NeuraDock's EEG Workstation Wants to Read Your Mind — Via Accessible Electroencephalography
Seven-sensor system, built around Texas Instruments and Nordic Semiconductor hardware, is heading to Crowd Supply soon.
Shanghai-based startup NeuraDock is aiming to bring brainwave-reading technology to the masses with its eponymous NeuraDock EEG Workstation dry-electrode seven-channel electroencephalography kit.
"NeuraDock EEG Workstation is a 7-channel electroencephalography development kit for researchers, developers, and makers who want to build with brain signals," says NeuraDock's Zhiyuan Xu of the company's device. "It combines a lightweight dry-electrode headset, a compact acquisition module, software tools for recording, and an open-source AI [Artificial Intelligence] agent for signal analysis. The dry-electrode headset covers occipital and temporal regions, can be worn quickly, and the acquisition module streams multichannel EEG data in real time. The modular design also allows developers to integrate the core module into custom wearables, XR [Extended Reality] headsets, or interactive systems."

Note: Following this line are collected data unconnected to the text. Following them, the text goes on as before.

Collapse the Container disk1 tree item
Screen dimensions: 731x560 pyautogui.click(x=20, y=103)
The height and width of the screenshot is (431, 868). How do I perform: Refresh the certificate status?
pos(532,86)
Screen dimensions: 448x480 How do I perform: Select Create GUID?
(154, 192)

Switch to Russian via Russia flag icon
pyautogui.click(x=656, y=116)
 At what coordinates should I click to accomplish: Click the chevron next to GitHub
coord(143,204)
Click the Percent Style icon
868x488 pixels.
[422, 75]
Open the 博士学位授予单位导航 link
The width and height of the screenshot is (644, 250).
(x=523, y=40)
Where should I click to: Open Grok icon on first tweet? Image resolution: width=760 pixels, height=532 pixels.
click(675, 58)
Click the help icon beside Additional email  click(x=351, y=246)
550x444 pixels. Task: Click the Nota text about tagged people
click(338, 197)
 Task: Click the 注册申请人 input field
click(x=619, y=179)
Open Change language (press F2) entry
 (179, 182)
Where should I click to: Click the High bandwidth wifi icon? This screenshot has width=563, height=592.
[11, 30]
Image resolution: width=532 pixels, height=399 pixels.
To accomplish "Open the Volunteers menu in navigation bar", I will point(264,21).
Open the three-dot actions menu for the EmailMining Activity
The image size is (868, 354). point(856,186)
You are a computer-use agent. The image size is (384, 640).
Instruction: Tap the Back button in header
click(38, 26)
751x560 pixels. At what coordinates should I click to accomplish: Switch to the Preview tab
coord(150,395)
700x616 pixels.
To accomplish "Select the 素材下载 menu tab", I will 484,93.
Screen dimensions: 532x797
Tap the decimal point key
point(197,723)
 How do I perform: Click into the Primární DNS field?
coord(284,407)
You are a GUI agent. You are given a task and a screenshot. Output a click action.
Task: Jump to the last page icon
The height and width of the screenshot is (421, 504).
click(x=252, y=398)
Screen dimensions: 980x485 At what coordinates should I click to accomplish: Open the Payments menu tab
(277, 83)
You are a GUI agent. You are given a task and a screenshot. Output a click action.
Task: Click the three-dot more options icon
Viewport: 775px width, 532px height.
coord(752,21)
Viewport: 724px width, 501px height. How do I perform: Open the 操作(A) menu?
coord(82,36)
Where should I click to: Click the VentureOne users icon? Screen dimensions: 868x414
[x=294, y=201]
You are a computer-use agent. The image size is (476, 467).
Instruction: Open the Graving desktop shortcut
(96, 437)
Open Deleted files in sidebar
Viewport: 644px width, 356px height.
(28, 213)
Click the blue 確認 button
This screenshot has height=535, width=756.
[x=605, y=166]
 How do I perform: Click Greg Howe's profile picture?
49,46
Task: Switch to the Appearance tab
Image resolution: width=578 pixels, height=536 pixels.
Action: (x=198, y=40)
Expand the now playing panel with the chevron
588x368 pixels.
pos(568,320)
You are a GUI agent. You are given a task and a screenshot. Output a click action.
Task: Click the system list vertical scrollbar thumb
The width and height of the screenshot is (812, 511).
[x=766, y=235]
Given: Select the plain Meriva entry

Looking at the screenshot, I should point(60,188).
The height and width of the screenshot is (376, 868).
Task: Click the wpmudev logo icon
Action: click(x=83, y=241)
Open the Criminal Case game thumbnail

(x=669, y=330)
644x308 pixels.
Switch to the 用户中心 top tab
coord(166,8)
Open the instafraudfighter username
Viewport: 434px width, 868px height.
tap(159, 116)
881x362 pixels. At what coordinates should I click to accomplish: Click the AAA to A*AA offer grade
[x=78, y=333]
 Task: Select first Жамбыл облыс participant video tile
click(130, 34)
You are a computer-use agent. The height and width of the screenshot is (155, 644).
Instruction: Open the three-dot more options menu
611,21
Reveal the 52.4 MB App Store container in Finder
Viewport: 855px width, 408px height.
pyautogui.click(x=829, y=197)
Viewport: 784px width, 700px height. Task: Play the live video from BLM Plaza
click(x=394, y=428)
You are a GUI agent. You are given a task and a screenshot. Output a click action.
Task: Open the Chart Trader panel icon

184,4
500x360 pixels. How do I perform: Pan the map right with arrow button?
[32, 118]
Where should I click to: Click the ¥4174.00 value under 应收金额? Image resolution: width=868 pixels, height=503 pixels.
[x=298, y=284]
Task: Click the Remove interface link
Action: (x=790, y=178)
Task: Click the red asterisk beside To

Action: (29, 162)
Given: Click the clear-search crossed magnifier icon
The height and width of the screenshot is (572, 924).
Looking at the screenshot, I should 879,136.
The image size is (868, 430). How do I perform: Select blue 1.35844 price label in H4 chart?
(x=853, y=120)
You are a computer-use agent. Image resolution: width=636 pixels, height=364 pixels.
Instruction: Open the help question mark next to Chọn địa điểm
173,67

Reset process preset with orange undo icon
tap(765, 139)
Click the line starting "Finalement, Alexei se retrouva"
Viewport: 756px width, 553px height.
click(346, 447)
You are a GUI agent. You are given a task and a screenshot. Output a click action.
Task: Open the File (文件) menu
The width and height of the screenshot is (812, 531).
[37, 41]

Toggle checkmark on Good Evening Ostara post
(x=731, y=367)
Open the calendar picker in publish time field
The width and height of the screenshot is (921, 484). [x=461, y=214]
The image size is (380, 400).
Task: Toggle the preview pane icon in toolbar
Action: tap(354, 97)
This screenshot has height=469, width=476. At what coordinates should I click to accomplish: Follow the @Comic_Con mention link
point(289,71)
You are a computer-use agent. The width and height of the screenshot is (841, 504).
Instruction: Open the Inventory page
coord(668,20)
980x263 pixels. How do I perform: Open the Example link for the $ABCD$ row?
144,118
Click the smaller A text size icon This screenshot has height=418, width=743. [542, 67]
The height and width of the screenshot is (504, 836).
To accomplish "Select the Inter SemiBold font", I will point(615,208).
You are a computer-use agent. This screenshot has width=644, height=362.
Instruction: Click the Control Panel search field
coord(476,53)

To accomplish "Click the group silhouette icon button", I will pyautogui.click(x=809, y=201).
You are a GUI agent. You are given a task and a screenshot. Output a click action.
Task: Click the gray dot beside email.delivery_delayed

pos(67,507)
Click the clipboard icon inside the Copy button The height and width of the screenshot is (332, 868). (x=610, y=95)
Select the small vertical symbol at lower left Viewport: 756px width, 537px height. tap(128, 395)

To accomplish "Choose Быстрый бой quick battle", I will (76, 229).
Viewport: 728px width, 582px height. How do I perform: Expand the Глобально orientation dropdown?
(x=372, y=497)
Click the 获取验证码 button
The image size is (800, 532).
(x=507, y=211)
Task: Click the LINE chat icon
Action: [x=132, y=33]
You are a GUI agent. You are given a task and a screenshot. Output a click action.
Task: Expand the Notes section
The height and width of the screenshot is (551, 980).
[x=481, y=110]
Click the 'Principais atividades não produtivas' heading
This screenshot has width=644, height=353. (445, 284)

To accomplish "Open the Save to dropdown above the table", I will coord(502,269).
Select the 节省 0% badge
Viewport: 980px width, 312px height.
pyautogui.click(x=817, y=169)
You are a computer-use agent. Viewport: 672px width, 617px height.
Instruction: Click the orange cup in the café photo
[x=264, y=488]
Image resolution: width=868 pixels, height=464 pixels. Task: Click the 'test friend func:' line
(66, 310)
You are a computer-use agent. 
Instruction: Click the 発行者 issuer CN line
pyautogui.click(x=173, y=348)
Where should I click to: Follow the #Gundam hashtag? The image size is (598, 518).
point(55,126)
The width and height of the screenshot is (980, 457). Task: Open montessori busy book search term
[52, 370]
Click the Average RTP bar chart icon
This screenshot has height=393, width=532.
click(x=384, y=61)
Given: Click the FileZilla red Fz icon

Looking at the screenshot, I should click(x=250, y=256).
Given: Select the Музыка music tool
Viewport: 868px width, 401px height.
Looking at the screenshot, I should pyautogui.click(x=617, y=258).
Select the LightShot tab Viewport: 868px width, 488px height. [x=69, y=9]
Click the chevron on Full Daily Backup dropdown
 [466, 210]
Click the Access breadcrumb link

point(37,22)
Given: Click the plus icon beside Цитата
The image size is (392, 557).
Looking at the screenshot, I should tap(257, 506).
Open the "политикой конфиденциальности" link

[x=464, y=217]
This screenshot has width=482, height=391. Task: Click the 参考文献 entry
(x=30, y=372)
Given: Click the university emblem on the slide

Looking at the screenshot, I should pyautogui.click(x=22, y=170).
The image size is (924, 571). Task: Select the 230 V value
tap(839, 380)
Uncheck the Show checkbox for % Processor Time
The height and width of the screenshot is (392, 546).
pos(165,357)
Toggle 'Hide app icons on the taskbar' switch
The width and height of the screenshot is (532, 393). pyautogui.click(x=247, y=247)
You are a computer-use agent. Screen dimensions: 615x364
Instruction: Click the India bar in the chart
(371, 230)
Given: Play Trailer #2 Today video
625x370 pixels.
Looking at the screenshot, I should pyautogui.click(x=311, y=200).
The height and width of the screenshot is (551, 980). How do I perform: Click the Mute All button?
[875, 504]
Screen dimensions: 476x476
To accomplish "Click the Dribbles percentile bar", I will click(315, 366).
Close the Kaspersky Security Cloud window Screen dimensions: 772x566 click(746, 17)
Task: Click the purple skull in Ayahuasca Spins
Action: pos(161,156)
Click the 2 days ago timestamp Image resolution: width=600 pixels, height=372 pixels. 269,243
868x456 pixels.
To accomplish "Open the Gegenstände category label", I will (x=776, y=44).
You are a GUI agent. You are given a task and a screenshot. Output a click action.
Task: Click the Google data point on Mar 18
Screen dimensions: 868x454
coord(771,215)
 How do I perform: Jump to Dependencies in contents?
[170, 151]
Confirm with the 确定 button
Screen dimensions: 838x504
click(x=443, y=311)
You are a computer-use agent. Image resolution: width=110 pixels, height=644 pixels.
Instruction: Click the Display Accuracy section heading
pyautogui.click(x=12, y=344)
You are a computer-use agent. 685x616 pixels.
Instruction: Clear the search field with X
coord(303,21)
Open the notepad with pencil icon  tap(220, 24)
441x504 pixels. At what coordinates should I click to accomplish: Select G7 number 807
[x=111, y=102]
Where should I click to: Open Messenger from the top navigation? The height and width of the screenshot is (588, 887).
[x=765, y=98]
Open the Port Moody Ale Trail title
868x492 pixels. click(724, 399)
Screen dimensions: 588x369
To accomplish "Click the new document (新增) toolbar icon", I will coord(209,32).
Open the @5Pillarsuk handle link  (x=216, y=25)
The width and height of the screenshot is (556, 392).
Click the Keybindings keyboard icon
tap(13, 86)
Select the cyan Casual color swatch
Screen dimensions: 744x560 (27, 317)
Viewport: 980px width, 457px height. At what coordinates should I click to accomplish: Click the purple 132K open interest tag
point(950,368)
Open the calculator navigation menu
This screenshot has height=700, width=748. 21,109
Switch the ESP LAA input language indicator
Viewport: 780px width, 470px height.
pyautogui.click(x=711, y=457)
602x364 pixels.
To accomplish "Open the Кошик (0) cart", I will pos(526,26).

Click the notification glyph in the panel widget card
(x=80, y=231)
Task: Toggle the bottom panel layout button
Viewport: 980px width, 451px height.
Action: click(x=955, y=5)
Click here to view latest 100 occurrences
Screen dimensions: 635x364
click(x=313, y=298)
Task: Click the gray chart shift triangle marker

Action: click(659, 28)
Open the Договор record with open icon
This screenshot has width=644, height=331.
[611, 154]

Electroencephalography is the measurement of electrical activity in the brain, working much like electromyography does for muscles: amplifying teeny-tiny signals picked up by electrodes. In the case of the NeuraDock, there are seven electrodes attached to a headband feeding readings to a Texas Instruments ADS1299 analog front-end that then feeds the amplified signals to a Nordic Semiconductor nRF52840 to be streamed over Bluetooth Low Energy (BLE) to a nearby computer for capture and analysis.
"A typical project might start with an idea for brain-driven interaction or an experiment using EEG signals. With many existing tools, developers first need to configure hardware, check electrode contact, set up data streaming, and write preprocessing code before they can test anything meaningful," Xu claims. "NeuraDock shortens this path by providing a ready-to-use hardware setup and a workflow that helps move from raw signals to usable data more efficiently. In practice, this means faster iteration. A team can put on the headset, verify signal quality, record data, and begin analysis or application development without rebuilding the same pipeline for every project."
The company is preparing to launch a crowdfunding campaign for the NeuraDock EEG Workstation in the near future, and pledges to release selected hardware design files under the weakly reciprocal variant of the CERN Open Hardware License Version 2, headset and enclosure CAD files under the reciprocal Creative Commons Attribution-ShareAlike 4.0 license, and the software development kit and tools under the permissive MIT license.